Here's our attempt to connect behavioral finance theory with real investors.
Today marks my two-year anniversary writing articles for Morningstar. To celebrate, we will be taking a break from learning about creating behaviorally modified portfolios and begin a series of articles examining the results of a practical application of behavioral finance survey conducted in partnership with MorningstarAdvisor.com. In February 2010, The survey was completed by 980 individual investors who subscribe to either Morningstar.com and/or Morningstar investor newsletter publications. The purpose of the survey was to gauge investing behavior and choices and how influential these choices are in the investment decision-making process. The survey was also done to learn more about the four Behavioral Alpha investor types that I have developed (which we have been reviewing over the past two years) and how financial advisors can be better prepared to work with them.
At the outset, I was hopeful that doing the survey would be an opportunity to learn about a "general population" of investors; that is, we could draw widely applicable conclusions about answers to bias questions and identify behavioral investor types easily and, thus, be able to offer broad advice about what was learned. Once the survey results came in, it was clear that we were dealing with a very specific type of investor population.
About the Survey-Takers
The population of survey takers in the Morningstar universe can be generally defined as "mostly male, mostly experienced (experienced in the sense that they are not new to investing and experienced in the sense that that more than half of the survey takers were older than 60), and mostly do-it-yourself" investors. The majority of survey-takers were very proactive, engaged, and self-directed investors, which, naturally, is only a subset of all investors. It is therefore important that readers not extrapolate what they learn in this set of articles to their entire client base, because the general population of investors contains many passive and/or unsophisticated investors, as well as "middle-of-the-road" investors who are somewhat engaged but don't have the time or aptitude for more. And, of course, the general population of investors contains a higher percentage of women and young investors. For simplicity, I will call the investors who took the survey "PEM investors" going forward to stand for proactive, experienced, and male investors. A statistical description of the survey-takers can be seen in the chart below. It should be noted that approximately a third of all survey-takers identified themselves as working with financial advisors.

Data items —
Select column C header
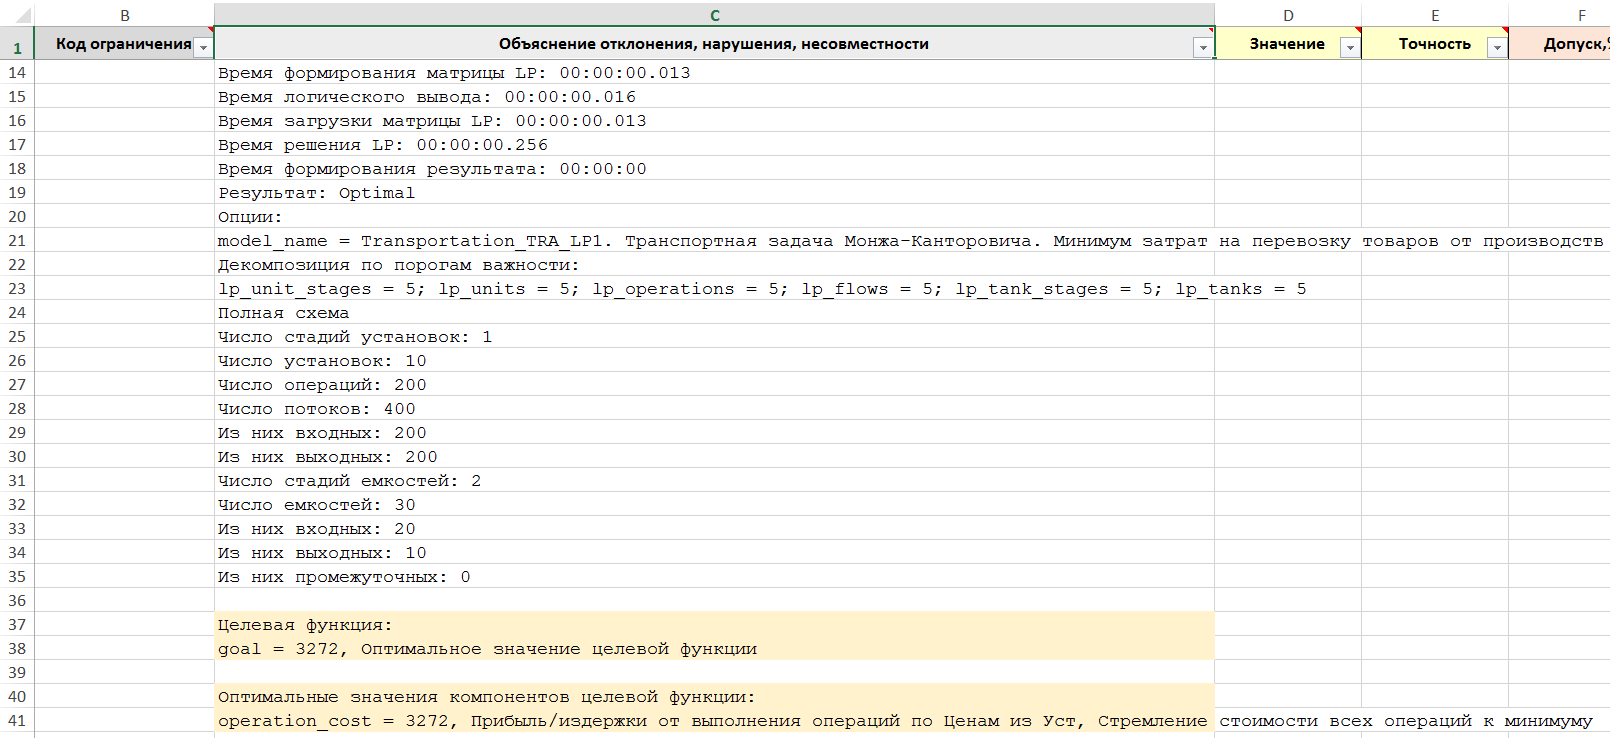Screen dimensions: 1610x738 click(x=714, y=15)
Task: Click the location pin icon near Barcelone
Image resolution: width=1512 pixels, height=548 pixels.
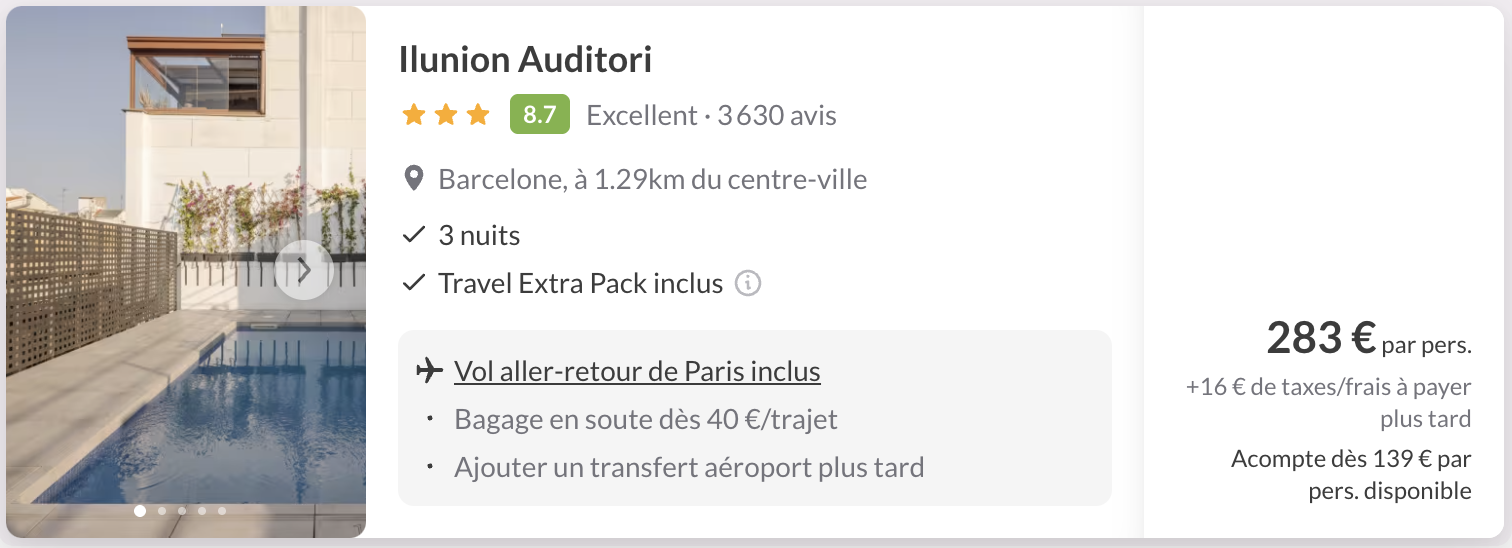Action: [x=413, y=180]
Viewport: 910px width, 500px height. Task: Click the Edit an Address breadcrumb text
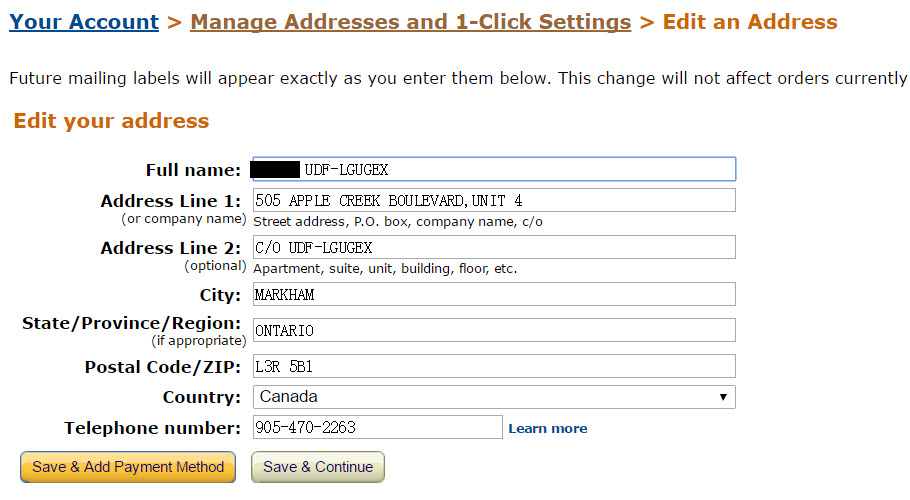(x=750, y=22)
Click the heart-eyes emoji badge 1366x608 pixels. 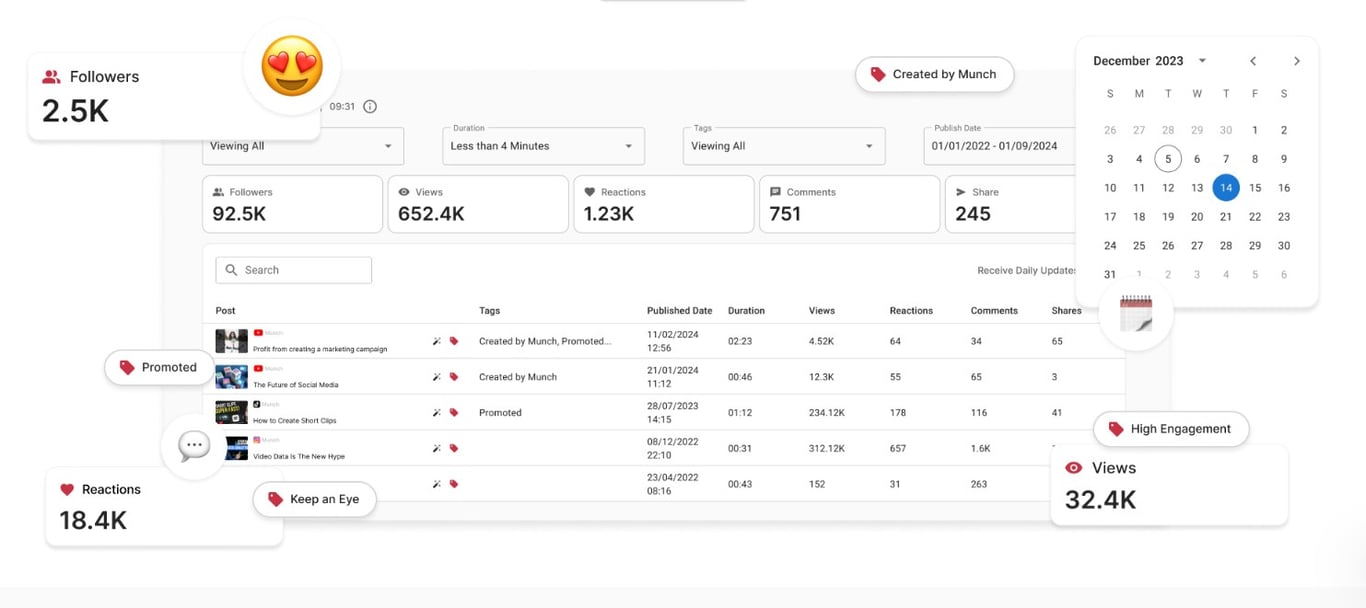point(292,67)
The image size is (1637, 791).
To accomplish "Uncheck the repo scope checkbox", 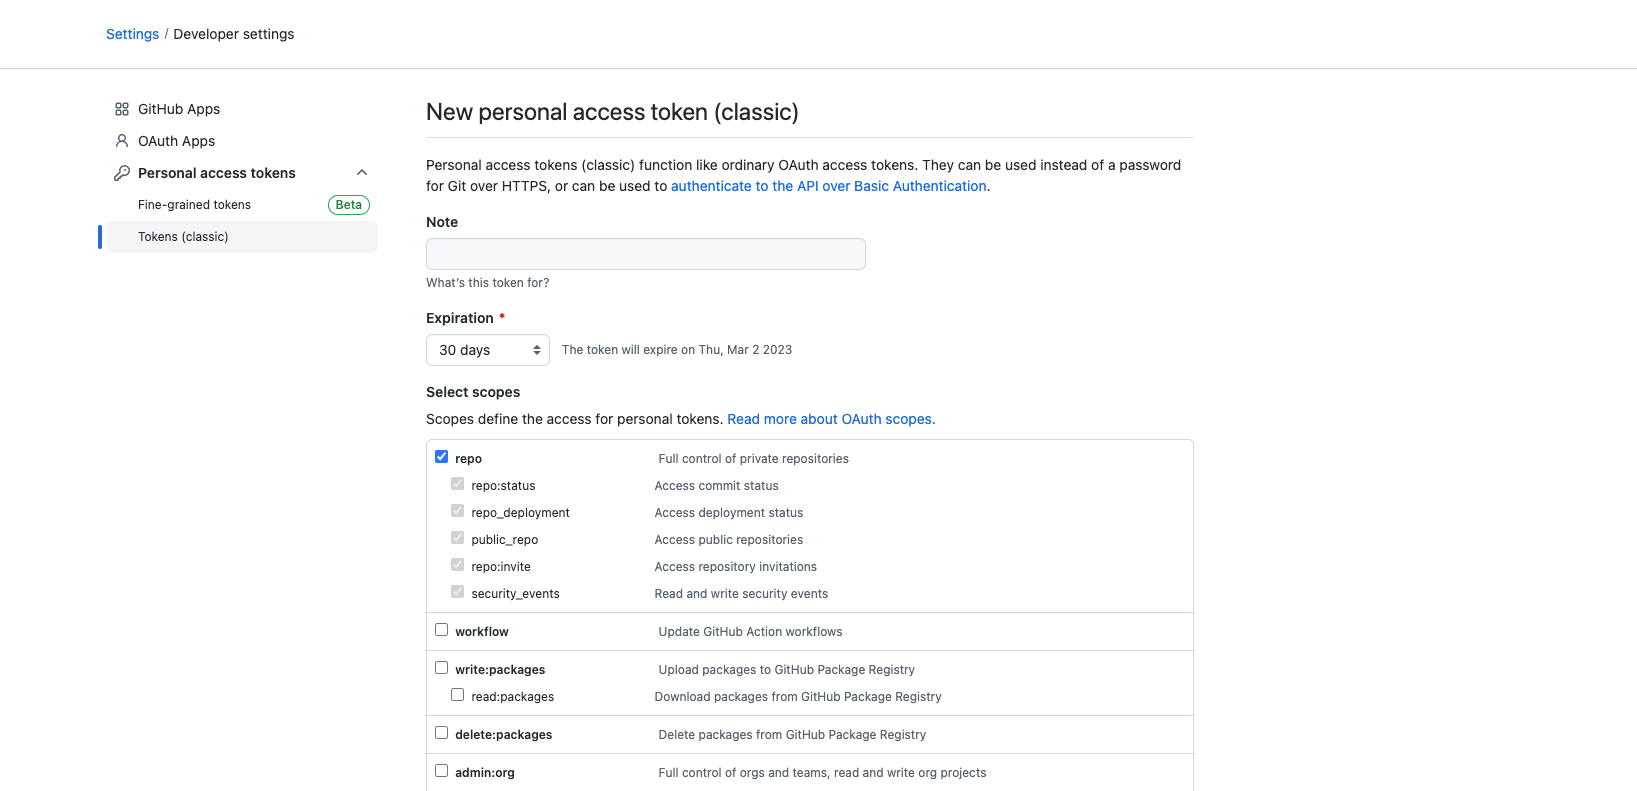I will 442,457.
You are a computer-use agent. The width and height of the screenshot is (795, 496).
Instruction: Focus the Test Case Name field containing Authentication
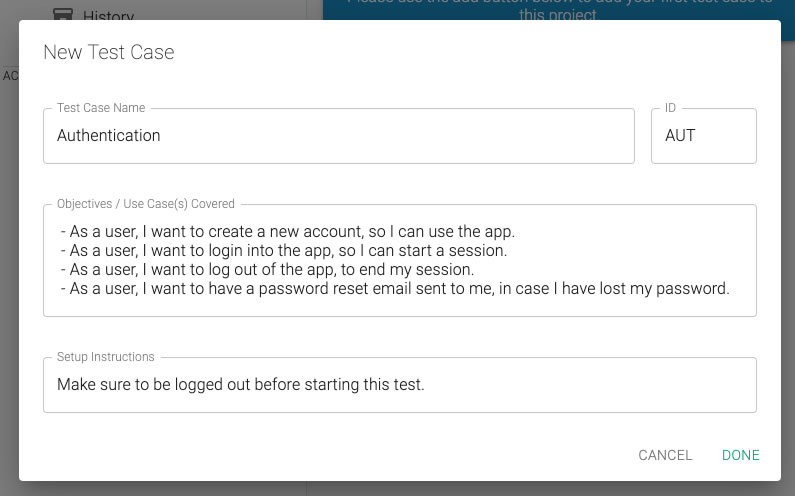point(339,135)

Assignment —
Reproduce the part of the survey article that begins with the words containing "At the outset, I" and ends with "of investor population.". The records were taken from a separate source.

Solution —
At the outset, I was hopeful that doing the survey would be an opportunity to learn about a "general population" of investors; that is, we could draw widely applicable conclusions about answers to bias questions and identify behavioral investor types easily and, thus, be able to offer broad advice about what was learned. Once the survey results came in, it was clear that we were dealing with a very specific type of investor population.